- Interactive map of Delta Downs
- Location: 30°11′38″N 93°37′23″W﻿ / ﻿30.194°N 93.623°W;
- No. of rooms: 200
- Gaming space: 48,000 sq ft (4,500 m^{2})
- Casino type: Racino

Delta Downs
- Interactive map of Delta Downs
- Location: Vinton, Louisiana
- Owned by: Boyd Gaming
- Date opened: September 1973
- Race type: Quarter Horse Thoroughbred
- Course type: Flat
- Notable races: Old South Futurity & Derby Lee Burwick Futurity & Derby Firecracker Futurity & Derby,

= Delta Downs =

Racetrack and casino in Louisiana, owned by Boyd Gaming

Delta Downs Racetrack, Casino and Hotel is an American thoroughbred and quarter horse racetrack in Calcasieu Parish, near Vinton, Louisiana in the southwest portion of the state. The facility is owned by Boyd Gaming.

==History==
The track opened in September 1973, under the direction of Lee Berwick. Berwick was primarily looking for a recognized facility to run Quarter Horses, having earlier held races on his farm in St. Joseph, Louisiana. Delta Downs in Vinton would hold both Quarter Horse and Thoroughbred race meetings, some years in a mixed format. In the 1990s, the track was bought by developer Shawn Scott for $10 million. Shortly thereafter, it was sold for over $100 million to Boyd Gaming after a law was passed allowing for slot machines at Delta Downs. After the purchase, Boyd Gaming made over $120 million in capital improvements. The casino, hotel and track were badly damaged by Hurricane Rita in 2005; the casino and hotel were partially opened two months later. The track was closed for about six months after the hurricane. Fueled by revenue from the slots casino, the quality of racing at Delta Downs has improved. The winter Thoroughbred meeting has produced several stakes-quality horses in recent years.
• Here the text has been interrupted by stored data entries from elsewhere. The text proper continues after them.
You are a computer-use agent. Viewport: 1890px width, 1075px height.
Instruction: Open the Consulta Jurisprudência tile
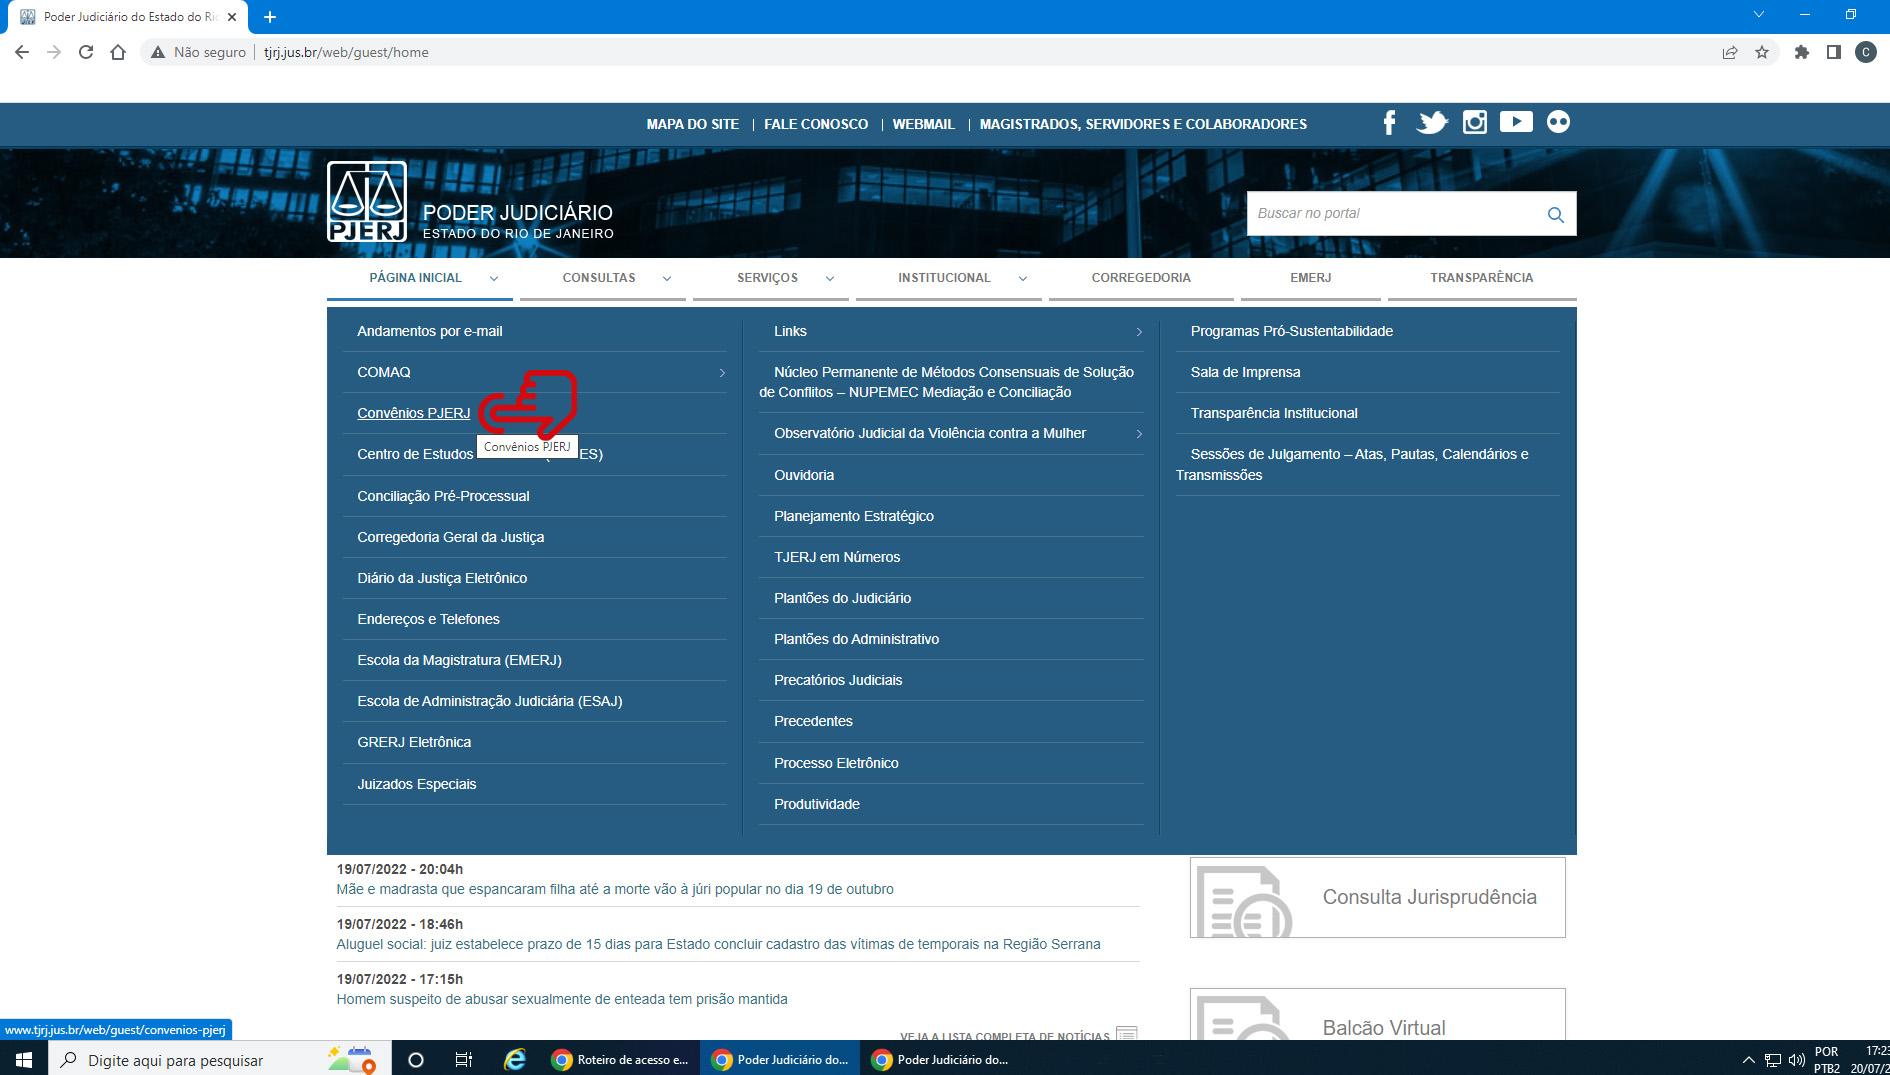tap(1377, 897)
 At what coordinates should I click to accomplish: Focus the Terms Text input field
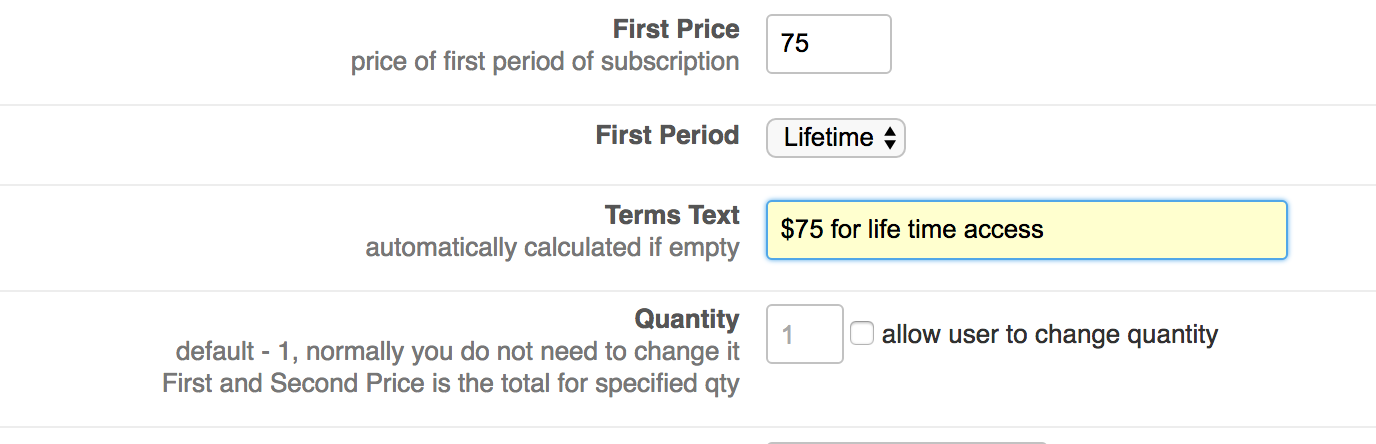tap(1026, 230)
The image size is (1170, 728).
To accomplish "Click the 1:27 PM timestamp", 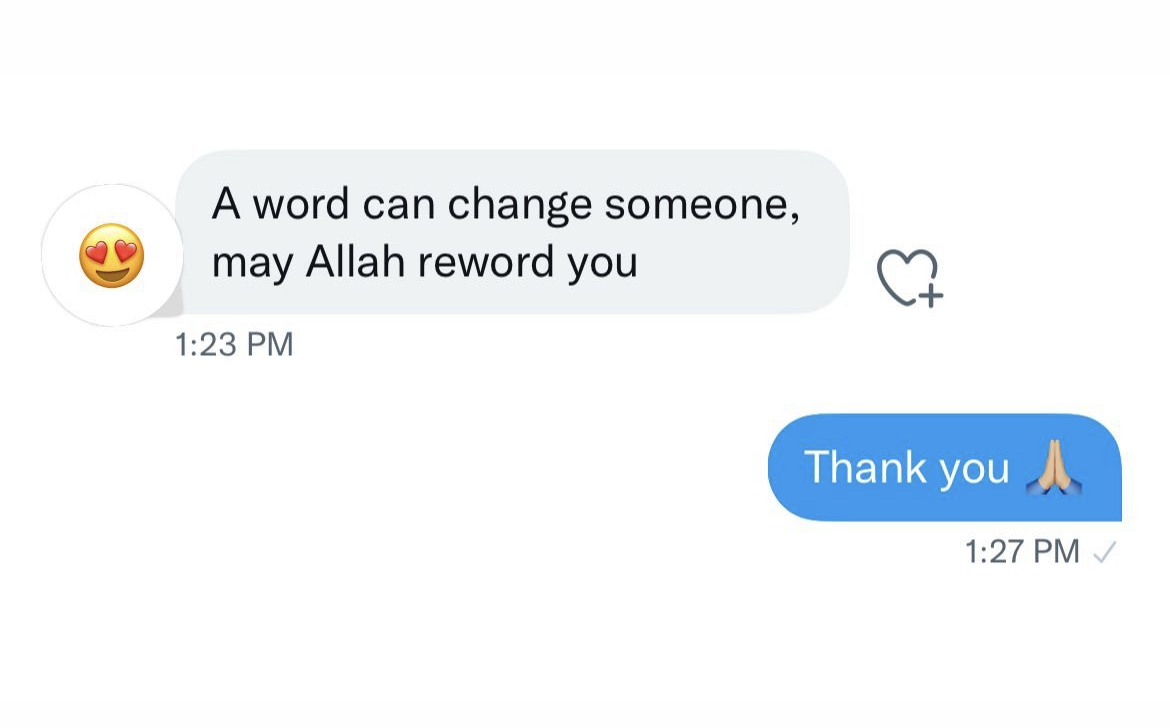I will pyautogui.click(x=1022, y=551).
On January 11, 1990, jockey Sylvester Carmouche rode a 5-year-old named Landing Officer through a thick fog to a twenty-four length win. Landing Officer had gone off at 23-1 odds. After the race it was determined that Carmouche had hid Landing Officer in the fog as the other eight horses in the race circled the track and the jockey was subsequently charged with felony theft by fraud. Carmouche was convicted of the charges on March 14, 1990 and he was subsequently banned for ten years from state tracks by the Louisiana Racing Commission but the ban lasted just eight years. Aaron Kuriloff writing for ESPN put Sylvester Carmouche 11th of the top 25 cheats, frauds and scams perpetrated in sports around the globe.

==Track==
The track is a 6 furlong oval. There is a 550 yard, Quarter-Horse chute, which also works as a 1.0625 mi Thoroughbred chute, in addition to a 0.625 mi Thoroughbred chute. The track surface is a mixture of sand (from the Sabine River) and clay, with a limestone base. The track has stabling for 1,200 horses. The Delta Downs grounds features horse pastures which are visible from the entrance. Draft and miniature horses and thoroughbreds are on display. The Quarter Horse Red River Rebel, owned by Malcom Chiasson, holds the track record as of 2011; he is also the leading money-winning quarter horse in Louisiana.

== Casino ==
The casino has more than 1,600 slot machines; the racino has only slots, due to restrictions in state law. The hotel has 370 rooms, and 50 suites.

==Racing season==
The track usually holds races from November to mid-July, with the Thoroughbred meet beginning in November and the Quarter
Horse meet commencing in April. Delta Downs hosts the Grade III, $1,000,000 Delta Jackpot Stakes for 2-year-olds, the Grade III, $500,000 Delta Princess Stakes for 2-year-old fillies, the Restricted Grade I Lee Burwick Futurity, the Grade II Firecracker Futurity and Restricted Gold Cup Stakes and Magnolia Stakes races.